What the task requires:
Begin at the line containing "Click the red JUnit progress bar" in the data below and go on through the line containing "Click the India", repeating each line exactly; include both ends and no other line.

Provided information:
*** Block opens ***
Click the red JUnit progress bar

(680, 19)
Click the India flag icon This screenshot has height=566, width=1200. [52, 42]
*** Block closes ***
*** Block opens ***
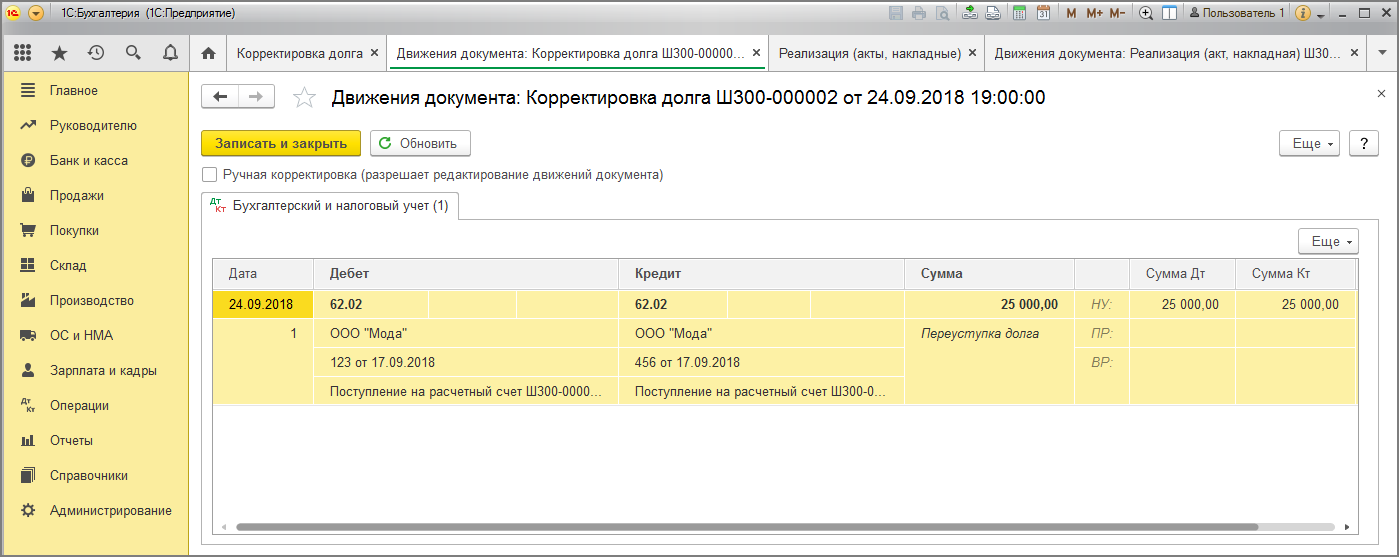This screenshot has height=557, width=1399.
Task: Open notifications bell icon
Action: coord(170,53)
*** Block closes ***
Answer box:
Click the red JUnit progress bar

(680, 19)
Click the India flag icon This screenshot has height=566, width=1200. [52, 42]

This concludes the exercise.